## Job:
Render the rows below as a Markdown table with the columns Number and Line. Cover only the lines from the one containing "Click DAOHaus red X for reduced jargons" through the end of the rows, both ends included, skipping blank lines and leaving out the pictures.

------ Information given ------

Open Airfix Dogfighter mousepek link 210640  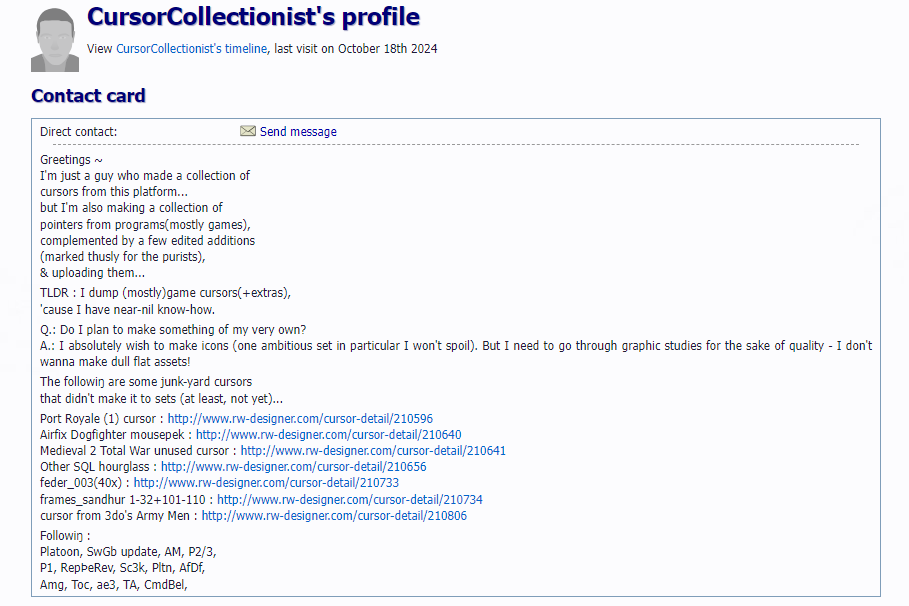329,434
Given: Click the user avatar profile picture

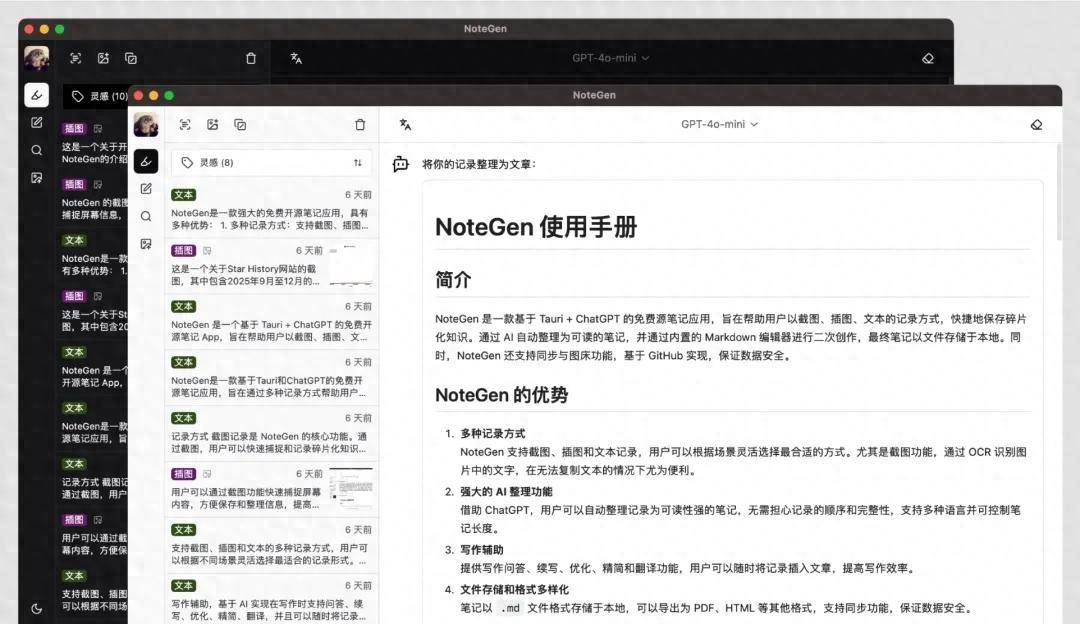Looking at the screenshot, I should click(x=146, y=124).
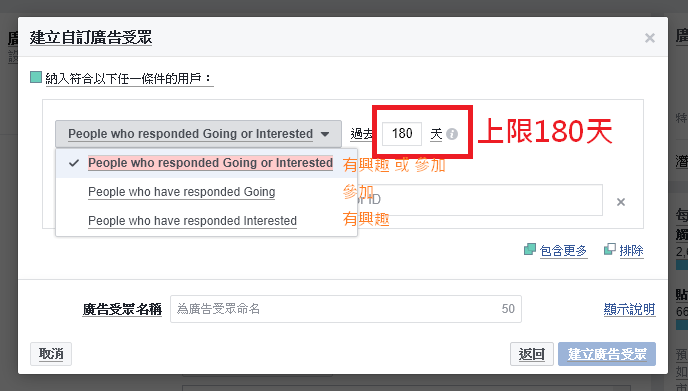Click the 返回 button
This screenshot has height=391, width=688.
tap(532, 354)
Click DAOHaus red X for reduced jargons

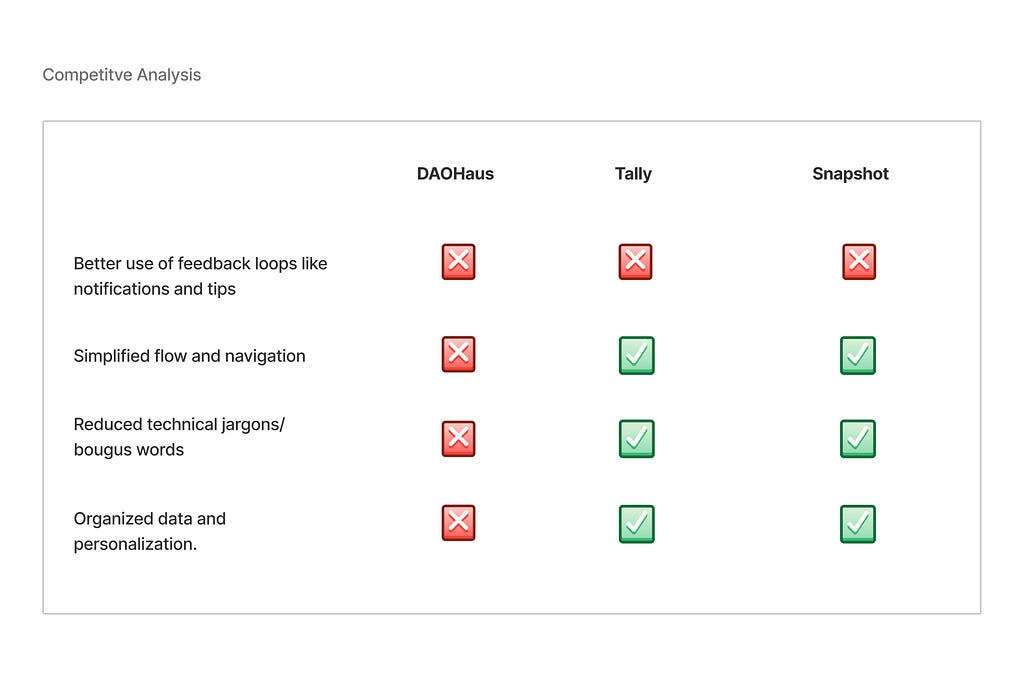point(458,438)
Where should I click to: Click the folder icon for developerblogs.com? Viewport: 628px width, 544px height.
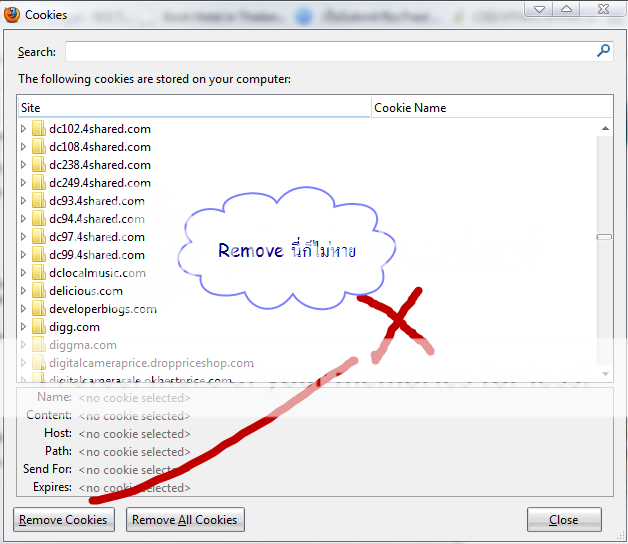pyautogui.click(x=38, y=309)
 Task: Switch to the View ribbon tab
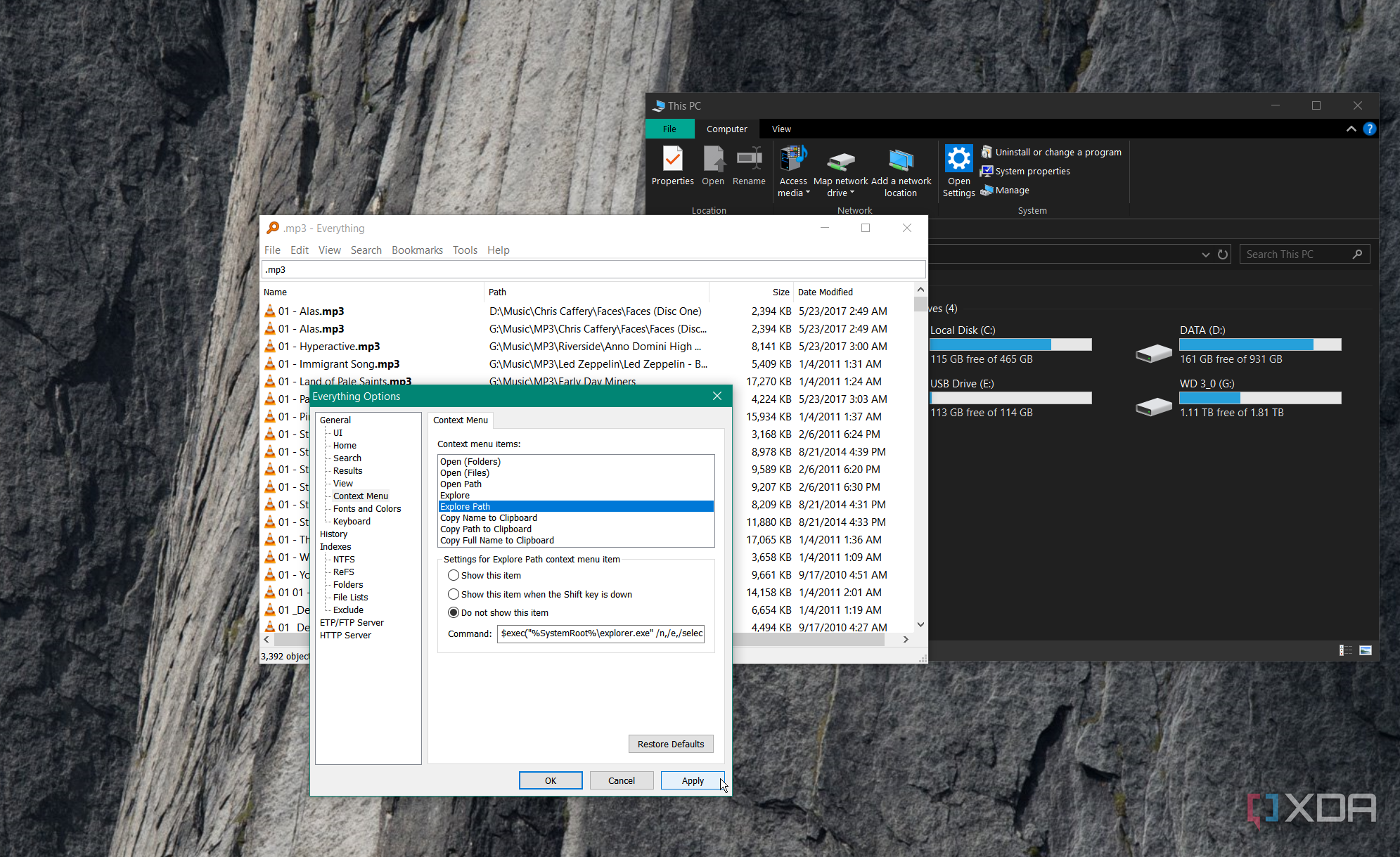(781, 129)
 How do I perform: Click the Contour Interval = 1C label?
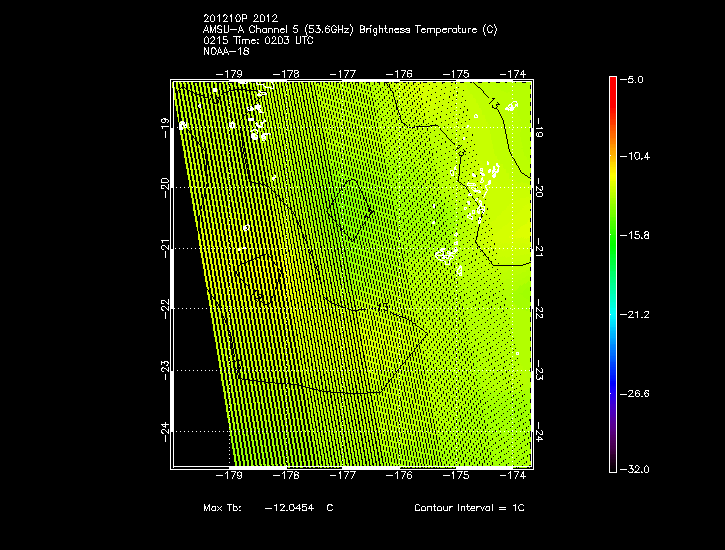point(469,508)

------

## Exercise response:
| Number | Line |
|---|---|
| 1 | Click DAOHaus red X for reduced jargons |
| 2 | point(458,438) |
| 3 | Where should I click to: Click the folder icon for developerblogs.com? Viewport: 628px width, 544px height. |
| 4 | pyautogui.click(x=38, y=309) |
| 5 |  Task: Switch to the View ribbon tab |
| 6 | (781, 129) |
| 7 |  How do I perform: Click the Contour Interval = 1C label? |
| 8 | point(469,508) |